Вы не знаете, где ночуют чайки - страница 15



В тот год осень стояла долгая и необычно теплая, ласковая, солнце уже не палило, но грело и землю, и деревья, раскрашивая в красный цвет спеющие фрукты и арбузы под зелеными тонкими корками. Поля еще не утратили своей зелени, а донская вода глубины и синевы. Стога соломы, с торчащими из середины стожарами, устремленными прямо в небо, казались золотыми шатрами из какой-то волшебной сказки. Теплая и жирная земля, виделось, готова была снова рожать. В один из таких дней Даша оставлена была на двух нянек, у которых появилась новая игра – пускать щепочки в кадушках, где отстаивалась и подогревалась вода для полива. Поливать было уже нечего, но по привычке вода все еще наливалась в деревянные бочки, наполовину врытые в землю, и использовалась для разных хозяйственных нужд. Подтянув одеяльце с маленькой сестренкой поближе к игрушечному морю, Анфиса и Раиса приготовились к состязанию, набрав щепочек-корабликов. Малая подтягивалась уже на ручках и ухватилась за край кадушки, пытаясь понять, что там происходит. Визг и смех, и брызги во все стороны!

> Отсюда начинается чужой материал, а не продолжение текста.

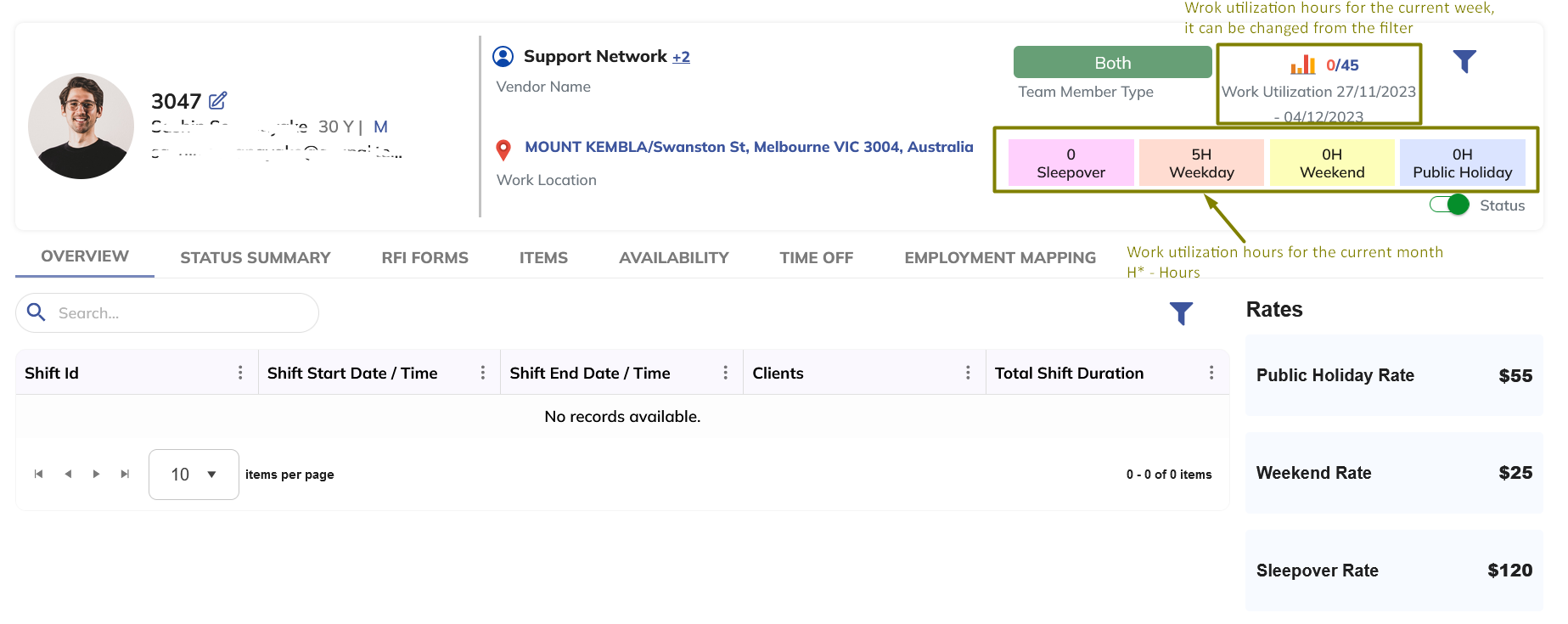Click the work utilization bar chart icon

(1302, 65)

– А твой утонул! Моя победа! – вопила старшая.

– Не-е! Вон всплыл, а у меня еще есть, и еще наберу, – это Раиса. Отползла от бочки и давай руками возить по земле, отыскивая новые деревянные кораблики.

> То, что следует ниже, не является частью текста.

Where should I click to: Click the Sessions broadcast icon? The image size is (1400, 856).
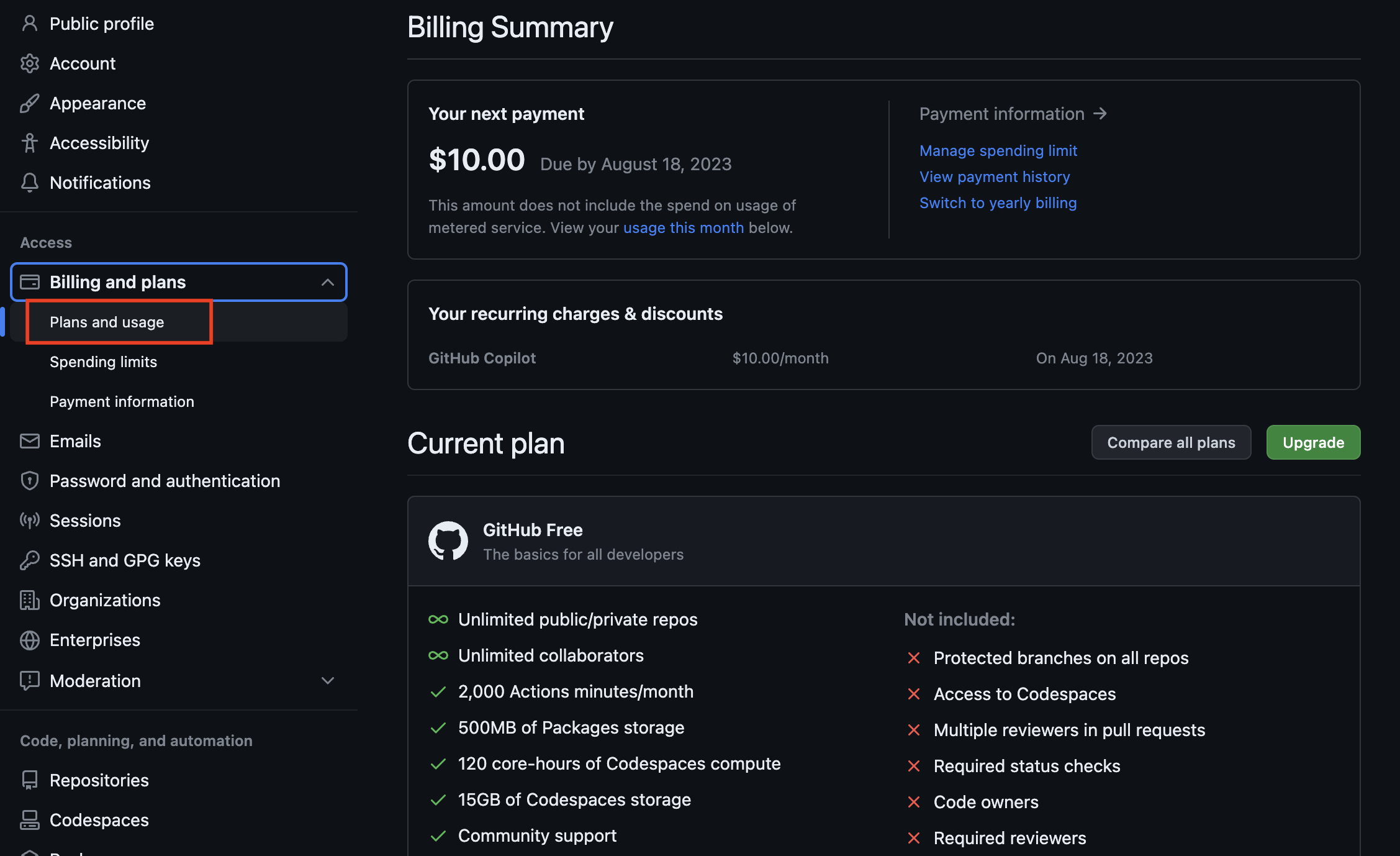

– А мои все на воде и плывут дальше твоих! Смотри-смотри, а чего ты там ковыряешься? – она тоже нырнула вниз, пытаясь опередить сестру и найти еще хоть одну щепочку.

Маленькая Даша, пользуясь возможностью потрогать водичку и поплюхать в ней ручками, потянулась и неловкое тельце, покачавшись на краешке большой бочки, тихо, почти без шума, нырнуло в темную глубину. Там было плохо, она хотела закричать. И не могла.

Но закричала старшая откуда-то сверху:

– Мамушка, баба, Дашка утонула!

Ей вторила тонким писком Раиса:

– И-и-и-и-и, маманя, мамушка, ое-е-ей!

Пока Рая, голося, вглядывалась в глубину воды и шарила руками, пытаясь обнаружить маленькую сестричку свою, у старшей хватило умишка бежать к дому, крича во всю мочь:

– Ой беда, беда, скорее! Помоги-ите!..

Обе женщины уже неслись к огороду, Нюра добежала до кадушки первой и выхватила свою девочку, свою жалкую, прямо из цепких рук Кощея. Бабушка без звука схватила младенца и перевернула вверх спинкой.

Учить их, выросших на реке и перевидавших всякого: и утонувших, и только захлебнувшихся, что делать с маленькой своей, уже изрядно нахлебавшейся, было не нужно. Через некоторое время, остановив кашель и слезы Даши и рев старших, напуганных до смерти за почти утонувшую сестренку и страшащихся наказания, мать и бабушка не нашли ничего лучшего, как привести трясущихся детей в хату. Посадили за стол, покормили да отправили в кровать. Все разговоры – завтра. А сейчас только – слава Богу!

Все, Дашенька тоже накормлена, уснула у матери на руках, прижата к груди, качается вместе с мамушкой, напевающей-стонущей какую-то новую колыбельную с одним только ритмически повторяющимся звуком: «А-а-а-а, а-а-а, а-а-а-а, а-а-а…», и только снова и снова в перерыве между пением повторялось одно и то же: «Слава тебе, Господи! Жива».

Но происшествие это имело свои долгие последствия. Дашенька стремительно начала худеть и из крепенького младенца превратилась в худенькую бледную малышку, с синими веночками, просвечивающими сквозь светлую кожицу, так что бабушкино прозвище «синежилка» закрепилось за ней надолго. И хвори цеплялись одна за другой. То горло болит, а то кашель бьет, так и боролись с болезнями чаями на травах, медом да малиной пока не выросла.